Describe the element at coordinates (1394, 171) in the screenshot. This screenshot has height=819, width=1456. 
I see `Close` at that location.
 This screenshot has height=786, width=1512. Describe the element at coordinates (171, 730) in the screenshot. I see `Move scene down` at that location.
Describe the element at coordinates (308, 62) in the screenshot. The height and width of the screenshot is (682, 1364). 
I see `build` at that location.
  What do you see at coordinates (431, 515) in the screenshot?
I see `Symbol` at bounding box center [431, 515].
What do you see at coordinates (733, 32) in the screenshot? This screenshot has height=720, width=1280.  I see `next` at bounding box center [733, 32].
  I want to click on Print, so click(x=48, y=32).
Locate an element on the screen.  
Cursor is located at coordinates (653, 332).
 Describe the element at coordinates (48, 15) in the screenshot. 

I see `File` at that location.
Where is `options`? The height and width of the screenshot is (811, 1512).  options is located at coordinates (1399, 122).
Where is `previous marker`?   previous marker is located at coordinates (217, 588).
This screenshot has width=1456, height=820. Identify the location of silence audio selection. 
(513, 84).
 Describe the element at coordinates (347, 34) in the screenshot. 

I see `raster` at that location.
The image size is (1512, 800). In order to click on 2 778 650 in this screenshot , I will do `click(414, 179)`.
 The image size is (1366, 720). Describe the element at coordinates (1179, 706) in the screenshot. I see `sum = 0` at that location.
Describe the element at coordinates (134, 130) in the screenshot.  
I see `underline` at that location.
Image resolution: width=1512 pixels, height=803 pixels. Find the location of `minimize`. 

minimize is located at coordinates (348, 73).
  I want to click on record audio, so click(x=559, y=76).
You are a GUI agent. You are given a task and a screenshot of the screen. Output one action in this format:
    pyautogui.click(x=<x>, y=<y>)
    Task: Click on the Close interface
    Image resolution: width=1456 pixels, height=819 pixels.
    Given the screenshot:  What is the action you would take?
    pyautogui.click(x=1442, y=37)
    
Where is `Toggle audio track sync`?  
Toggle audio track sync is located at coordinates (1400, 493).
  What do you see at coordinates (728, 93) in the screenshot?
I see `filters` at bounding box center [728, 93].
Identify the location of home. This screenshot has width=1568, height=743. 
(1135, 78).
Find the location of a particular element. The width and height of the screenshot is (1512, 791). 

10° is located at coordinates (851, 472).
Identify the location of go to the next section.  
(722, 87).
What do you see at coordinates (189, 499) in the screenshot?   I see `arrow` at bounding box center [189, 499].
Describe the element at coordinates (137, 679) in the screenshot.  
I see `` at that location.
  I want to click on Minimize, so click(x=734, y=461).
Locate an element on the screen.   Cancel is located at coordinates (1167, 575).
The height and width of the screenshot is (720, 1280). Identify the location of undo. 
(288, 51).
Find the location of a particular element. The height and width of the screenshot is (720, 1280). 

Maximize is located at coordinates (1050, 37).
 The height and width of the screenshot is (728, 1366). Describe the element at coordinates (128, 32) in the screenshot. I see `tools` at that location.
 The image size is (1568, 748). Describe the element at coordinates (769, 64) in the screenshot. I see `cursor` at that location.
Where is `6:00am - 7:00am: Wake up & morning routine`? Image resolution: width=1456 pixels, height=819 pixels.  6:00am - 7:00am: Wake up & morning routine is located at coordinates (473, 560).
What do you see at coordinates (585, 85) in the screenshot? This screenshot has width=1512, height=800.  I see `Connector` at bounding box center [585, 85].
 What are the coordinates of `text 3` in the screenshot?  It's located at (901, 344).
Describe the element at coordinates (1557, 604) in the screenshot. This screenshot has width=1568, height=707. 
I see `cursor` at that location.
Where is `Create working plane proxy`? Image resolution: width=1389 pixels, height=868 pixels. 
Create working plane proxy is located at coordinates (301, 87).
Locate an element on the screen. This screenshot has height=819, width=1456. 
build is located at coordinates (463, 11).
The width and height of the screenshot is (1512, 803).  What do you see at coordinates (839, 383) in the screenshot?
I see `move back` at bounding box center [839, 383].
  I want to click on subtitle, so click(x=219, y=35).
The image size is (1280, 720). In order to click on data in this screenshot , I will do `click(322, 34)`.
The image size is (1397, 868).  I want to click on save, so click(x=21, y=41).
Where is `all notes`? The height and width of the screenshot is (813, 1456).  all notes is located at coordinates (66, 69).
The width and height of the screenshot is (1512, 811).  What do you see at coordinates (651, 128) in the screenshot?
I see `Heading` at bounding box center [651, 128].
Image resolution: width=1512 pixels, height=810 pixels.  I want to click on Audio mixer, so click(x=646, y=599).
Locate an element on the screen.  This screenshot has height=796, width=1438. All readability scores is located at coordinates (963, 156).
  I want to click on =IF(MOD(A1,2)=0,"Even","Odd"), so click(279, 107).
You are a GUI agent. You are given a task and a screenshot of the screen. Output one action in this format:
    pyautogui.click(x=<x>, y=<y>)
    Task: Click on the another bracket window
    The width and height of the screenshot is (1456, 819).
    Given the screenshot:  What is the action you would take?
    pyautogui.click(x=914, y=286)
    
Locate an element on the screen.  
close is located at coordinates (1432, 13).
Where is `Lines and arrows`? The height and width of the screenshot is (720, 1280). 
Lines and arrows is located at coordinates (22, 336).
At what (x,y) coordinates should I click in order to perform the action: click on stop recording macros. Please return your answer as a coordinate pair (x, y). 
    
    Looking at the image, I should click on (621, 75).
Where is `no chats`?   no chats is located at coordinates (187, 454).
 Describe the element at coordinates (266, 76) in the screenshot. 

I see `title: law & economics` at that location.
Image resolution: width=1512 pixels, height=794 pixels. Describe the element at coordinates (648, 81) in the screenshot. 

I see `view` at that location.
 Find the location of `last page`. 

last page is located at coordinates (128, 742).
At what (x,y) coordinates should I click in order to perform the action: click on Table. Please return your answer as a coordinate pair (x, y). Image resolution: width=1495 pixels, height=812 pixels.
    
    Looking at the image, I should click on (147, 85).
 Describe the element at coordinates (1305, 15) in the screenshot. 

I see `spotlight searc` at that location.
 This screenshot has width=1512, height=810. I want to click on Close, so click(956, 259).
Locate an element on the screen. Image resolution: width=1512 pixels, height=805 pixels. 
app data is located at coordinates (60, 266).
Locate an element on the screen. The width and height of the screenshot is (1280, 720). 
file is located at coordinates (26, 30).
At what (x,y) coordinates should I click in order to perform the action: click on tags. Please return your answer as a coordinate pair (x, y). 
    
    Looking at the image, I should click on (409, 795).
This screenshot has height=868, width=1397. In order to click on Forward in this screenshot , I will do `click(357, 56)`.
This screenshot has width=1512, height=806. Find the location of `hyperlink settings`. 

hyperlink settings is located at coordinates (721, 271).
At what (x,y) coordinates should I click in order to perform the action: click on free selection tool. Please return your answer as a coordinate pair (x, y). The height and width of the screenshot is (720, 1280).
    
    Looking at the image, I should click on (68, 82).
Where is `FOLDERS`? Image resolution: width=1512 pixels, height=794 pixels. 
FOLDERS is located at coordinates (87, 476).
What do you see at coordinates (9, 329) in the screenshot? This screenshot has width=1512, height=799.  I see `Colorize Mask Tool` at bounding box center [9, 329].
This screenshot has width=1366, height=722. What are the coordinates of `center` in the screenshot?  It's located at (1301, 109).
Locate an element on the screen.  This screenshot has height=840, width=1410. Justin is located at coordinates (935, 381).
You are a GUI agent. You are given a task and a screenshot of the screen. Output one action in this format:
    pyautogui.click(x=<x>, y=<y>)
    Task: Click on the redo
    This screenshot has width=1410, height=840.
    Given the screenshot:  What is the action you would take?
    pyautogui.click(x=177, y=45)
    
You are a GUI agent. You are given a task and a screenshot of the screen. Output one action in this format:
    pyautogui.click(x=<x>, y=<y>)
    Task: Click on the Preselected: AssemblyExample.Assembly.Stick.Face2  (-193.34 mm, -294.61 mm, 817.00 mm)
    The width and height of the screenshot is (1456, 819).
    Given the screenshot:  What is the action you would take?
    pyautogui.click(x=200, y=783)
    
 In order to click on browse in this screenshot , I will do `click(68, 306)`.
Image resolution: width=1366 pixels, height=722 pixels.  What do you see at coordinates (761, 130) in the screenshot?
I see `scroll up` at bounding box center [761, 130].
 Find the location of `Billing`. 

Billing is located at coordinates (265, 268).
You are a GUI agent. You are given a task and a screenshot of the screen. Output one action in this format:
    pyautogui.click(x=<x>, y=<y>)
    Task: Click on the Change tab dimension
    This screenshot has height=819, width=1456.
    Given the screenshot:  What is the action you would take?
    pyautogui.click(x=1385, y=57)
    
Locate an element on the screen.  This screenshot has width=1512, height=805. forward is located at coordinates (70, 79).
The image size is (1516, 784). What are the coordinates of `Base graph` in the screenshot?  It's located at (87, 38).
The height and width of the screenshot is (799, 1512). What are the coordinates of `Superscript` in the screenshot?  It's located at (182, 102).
****
What the exercise asks: Rewrite the stretch of the entries above from the start through the line that contains "center [431, 515].", replacing "height and width" with "size" and leaving everything else unchanged.

Result of this task:
Describe the element at coordinates (1394, 171) in the screenshot. This screenshot has height=819, width=1456. 
I see `Close` at that location.
 This screenshot has height=786, width=1512. Describe the element at coordinates (171, 730) in the screenshot. I see `Move scene down` at that location.
Describe the element at coordinates (308, 62) in the screenshot. The size of the screenshot is (682, 1364). 
I see `build` at that location.
  What do you see at coordinates (431, 515) in the screenshot?
I see `Symbol` at bounding box center [431, 515].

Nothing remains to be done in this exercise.